You wear that moment like a bungee cord.
He does not know how to be a bridge.
Dear every passenger of every car turning in any direction,
were I to kiss your tongue would it taste like a bullet?
Would I look any less vulnerable in this glass house?
Would I shatter any differently?
If you've got a stone to pick or a bone to throw,
if I am your target,
forgive me.
We can not keep pretending that this problem starts
somewhere else with some other worldly belief system
that we can not possibly understand, when this house
is not clean—these walls, these windows are stained
with a history we have been slow to correct.

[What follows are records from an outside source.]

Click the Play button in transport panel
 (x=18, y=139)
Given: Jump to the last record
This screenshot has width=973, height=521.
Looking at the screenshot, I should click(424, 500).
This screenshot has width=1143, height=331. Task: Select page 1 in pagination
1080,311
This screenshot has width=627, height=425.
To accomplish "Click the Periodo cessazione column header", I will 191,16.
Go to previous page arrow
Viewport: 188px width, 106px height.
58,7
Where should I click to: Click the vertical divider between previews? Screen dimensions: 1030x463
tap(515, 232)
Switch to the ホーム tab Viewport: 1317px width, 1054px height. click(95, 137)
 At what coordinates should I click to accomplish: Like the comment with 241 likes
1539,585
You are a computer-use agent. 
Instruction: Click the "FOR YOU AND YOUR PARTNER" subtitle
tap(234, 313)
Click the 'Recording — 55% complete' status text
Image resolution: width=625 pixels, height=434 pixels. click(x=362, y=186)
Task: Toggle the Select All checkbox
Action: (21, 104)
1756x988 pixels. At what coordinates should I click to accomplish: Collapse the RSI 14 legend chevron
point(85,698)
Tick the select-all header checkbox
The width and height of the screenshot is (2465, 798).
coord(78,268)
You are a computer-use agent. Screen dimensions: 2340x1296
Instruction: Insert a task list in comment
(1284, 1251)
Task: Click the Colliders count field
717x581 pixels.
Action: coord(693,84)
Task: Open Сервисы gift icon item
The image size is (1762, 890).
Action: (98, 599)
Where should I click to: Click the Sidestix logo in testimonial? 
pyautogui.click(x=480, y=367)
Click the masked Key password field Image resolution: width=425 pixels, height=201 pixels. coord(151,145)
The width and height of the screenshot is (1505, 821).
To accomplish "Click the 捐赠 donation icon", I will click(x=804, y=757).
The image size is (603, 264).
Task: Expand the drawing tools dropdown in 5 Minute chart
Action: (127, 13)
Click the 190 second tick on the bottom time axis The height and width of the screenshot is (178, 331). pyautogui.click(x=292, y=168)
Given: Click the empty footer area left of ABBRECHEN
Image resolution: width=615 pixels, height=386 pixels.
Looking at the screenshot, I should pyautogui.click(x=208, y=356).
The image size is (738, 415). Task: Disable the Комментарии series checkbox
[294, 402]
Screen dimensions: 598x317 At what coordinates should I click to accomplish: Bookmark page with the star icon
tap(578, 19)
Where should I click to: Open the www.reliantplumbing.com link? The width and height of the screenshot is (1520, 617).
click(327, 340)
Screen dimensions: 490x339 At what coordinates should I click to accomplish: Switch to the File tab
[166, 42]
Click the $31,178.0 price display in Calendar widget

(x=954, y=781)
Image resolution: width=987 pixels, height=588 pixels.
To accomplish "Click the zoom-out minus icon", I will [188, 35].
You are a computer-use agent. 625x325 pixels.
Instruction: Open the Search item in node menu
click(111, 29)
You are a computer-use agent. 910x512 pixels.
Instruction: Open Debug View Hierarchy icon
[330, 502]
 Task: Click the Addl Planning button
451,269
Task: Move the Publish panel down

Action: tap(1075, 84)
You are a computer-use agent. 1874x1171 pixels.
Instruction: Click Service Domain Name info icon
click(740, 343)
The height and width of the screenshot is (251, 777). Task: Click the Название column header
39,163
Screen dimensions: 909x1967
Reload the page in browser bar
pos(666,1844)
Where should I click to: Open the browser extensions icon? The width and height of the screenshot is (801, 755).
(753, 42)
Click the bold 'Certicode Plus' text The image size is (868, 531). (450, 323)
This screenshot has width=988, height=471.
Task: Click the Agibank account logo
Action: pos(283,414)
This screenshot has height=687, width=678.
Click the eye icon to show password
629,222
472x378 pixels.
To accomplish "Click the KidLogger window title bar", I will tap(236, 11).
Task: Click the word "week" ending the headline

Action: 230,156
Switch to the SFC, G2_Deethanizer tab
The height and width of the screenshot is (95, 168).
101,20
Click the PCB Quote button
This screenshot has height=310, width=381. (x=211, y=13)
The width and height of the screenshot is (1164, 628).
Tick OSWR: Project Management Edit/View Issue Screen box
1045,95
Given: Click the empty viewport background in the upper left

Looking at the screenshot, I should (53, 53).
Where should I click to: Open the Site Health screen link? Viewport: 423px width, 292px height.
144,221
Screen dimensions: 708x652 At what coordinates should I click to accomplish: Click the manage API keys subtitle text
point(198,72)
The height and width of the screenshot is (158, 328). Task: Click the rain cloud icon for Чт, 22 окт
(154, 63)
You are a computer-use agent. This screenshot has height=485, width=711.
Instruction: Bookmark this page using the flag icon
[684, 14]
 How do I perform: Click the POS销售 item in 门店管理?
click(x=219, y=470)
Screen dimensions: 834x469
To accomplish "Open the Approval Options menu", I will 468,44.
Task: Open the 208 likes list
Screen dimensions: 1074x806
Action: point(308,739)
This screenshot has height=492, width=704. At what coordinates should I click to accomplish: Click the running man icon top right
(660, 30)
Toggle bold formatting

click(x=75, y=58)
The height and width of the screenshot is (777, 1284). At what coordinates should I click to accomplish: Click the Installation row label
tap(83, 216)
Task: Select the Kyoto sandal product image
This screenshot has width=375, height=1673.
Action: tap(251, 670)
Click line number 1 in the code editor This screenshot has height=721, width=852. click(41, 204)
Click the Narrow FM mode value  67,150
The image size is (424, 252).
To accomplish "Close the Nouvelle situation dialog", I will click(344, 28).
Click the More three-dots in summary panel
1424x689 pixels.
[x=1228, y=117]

This house, Frankie, this skin, Francis,
these walls, this body is not clean.
After years of learning to be ashamed of myself
the words “I’m gay" still get stuck in my throat
as if the g is a fishhook and I am being reeled in
to believing that I can swallow the truth.
This body, raised in The United States of America
knows without question that pride is temperamental,
pain is forever.
The way we gays feel an uprising
in our heels every time we stand
in our skin like a stained glass window.
The way a stained glass window
is only pretty from one side.
At a certain time of day.
The way we have to wonder
where people are standing
when they look at us.
The way some of us
have to beg just to be seen
in the light.
The way the sun will shine through
until it burns you
until it bleaches out the vibrance
of everything it touches.
Look at me
from outside the church
it can be difficult
to see the beauty of all the windows.
In this metaphor the church can be anything
but it's probably a man
trying to see outside of himself
where inside I feel
like an anthology of unanswered prayers.
Where outside I have this pale skin
and this last name
and the taste of blood on my tongue,
corrosive, licking my own wounds.
If the colors of a rainbow really got along,
we would see a pitch black nebulous painting
or an ivory white glowing light.
We could look directly into either
and find god. God, forgive me.
I can only think about the men I have kissed
and wonder if each kiss was worth
the _ lives it might cost.
I can only think of the hands I have held
and wonder
and wonder
and cry
until the room spins
until the closet turns open
toward all the furniture in the room,
looks to all the windows,
finds the nearest exit,
says nothing of its hangers.
Says, have you seen how much I've been holding onto?
For some of us the closet is the shape of a dance floor
or the size of casket
where it keeps us straight
jacket
tied
to our
own
self
hate
red
so blinding
it doubles
as the truth
reaching out to the peripheral tips of our eyesight
where we are colorblind and waiting for the rain
to cleanse this room—
this house knows too well that it hurts not to be honest
when the honesty inhabits you derogatory like someone
whispering through the best parts of a good film with no score.
Forgive me,
this body has been mistaken for a game of hide and seek
but from now on, I promise, all the closets are off limits.